◆ DATA EXTRACTS

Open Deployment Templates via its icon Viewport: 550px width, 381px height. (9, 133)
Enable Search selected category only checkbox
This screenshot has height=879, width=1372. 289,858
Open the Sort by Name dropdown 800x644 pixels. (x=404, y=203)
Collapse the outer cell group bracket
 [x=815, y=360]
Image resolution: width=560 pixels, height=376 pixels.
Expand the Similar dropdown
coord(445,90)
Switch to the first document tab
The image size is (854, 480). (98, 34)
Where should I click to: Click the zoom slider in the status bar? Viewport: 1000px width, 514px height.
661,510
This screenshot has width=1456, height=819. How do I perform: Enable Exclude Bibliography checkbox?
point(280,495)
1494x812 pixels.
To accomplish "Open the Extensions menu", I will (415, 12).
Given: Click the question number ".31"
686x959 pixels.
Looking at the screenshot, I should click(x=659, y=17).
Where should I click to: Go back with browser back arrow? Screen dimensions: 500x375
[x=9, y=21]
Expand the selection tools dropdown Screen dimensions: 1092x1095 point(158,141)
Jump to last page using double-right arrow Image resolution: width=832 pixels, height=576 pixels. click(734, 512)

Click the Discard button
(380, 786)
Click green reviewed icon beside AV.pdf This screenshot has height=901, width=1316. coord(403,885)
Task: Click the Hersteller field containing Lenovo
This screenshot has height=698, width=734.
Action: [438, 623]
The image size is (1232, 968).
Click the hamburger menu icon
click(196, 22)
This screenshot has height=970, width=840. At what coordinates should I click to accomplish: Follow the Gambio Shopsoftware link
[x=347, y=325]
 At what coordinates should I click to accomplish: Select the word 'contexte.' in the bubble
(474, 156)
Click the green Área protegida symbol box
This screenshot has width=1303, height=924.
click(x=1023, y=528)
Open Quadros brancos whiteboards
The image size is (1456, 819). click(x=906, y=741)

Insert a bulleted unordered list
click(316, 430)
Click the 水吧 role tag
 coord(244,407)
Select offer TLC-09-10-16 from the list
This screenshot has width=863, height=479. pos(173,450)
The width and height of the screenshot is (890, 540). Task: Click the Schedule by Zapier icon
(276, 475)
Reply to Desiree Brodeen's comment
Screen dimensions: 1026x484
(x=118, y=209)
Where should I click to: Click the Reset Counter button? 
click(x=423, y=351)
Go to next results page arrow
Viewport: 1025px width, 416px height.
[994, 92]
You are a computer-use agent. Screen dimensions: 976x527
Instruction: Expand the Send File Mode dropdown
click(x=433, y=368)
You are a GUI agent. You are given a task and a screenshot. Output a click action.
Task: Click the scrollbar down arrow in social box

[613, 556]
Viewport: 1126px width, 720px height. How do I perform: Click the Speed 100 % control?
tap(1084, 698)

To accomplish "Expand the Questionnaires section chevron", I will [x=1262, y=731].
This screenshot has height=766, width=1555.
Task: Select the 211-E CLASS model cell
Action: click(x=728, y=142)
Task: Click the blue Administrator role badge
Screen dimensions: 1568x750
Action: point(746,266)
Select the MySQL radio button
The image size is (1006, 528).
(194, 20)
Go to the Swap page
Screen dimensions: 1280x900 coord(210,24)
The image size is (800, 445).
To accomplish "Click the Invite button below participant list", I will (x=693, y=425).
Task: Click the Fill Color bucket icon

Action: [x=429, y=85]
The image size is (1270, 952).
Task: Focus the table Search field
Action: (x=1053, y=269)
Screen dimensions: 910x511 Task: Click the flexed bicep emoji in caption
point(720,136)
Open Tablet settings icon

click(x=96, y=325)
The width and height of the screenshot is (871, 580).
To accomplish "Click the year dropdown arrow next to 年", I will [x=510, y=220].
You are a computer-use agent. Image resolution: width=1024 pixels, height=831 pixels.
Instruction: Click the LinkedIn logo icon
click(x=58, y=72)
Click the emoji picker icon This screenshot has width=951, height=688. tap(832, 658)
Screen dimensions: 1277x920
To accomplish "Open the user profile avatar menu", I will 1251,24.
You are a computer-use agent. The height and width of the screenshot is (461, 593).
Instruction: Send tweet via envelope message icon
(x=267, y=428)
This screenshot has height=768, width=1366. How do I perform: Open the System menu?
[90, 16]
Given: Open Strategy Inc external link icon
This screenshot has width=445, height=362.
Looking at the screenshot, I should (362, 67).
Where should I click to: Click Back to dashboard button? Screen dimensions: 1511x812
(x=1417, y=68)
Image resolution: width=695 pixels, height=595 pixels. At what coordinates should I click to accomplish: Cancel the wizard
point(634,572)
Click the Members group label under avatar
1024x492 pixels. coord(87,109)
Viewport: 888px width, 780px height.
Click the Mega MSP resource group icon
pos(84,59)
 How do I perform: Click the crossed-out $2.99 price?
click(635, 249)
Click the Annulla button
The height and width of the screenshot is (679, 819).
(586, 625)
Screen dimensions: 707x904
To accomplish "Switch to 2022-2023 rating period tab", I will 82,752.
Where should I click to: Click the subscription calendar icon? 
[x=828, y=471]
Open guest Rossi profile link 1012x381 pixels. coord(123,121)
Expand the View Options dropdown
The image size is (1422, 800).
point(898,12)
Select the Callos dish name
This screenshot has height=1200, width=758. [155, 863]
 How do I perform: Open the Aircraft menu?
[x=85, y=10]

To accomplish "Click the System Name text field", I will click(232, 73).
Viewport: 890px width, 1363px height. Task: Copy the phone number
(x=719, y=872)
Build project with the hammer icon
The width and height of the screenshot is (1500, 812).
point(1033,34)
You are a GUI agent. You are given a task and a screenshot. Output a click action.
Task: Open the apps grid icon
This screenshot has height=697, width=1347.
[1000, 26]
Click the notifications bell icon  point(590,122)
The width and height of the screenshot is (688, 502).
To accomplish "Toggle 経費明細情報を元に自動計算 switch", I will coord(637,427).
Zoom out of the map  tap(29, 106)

◆ TASK TO COMPLETE
Determine the number of lines in the data that contain "agent" as a word or string, and state only that number.

◆ REPLY
5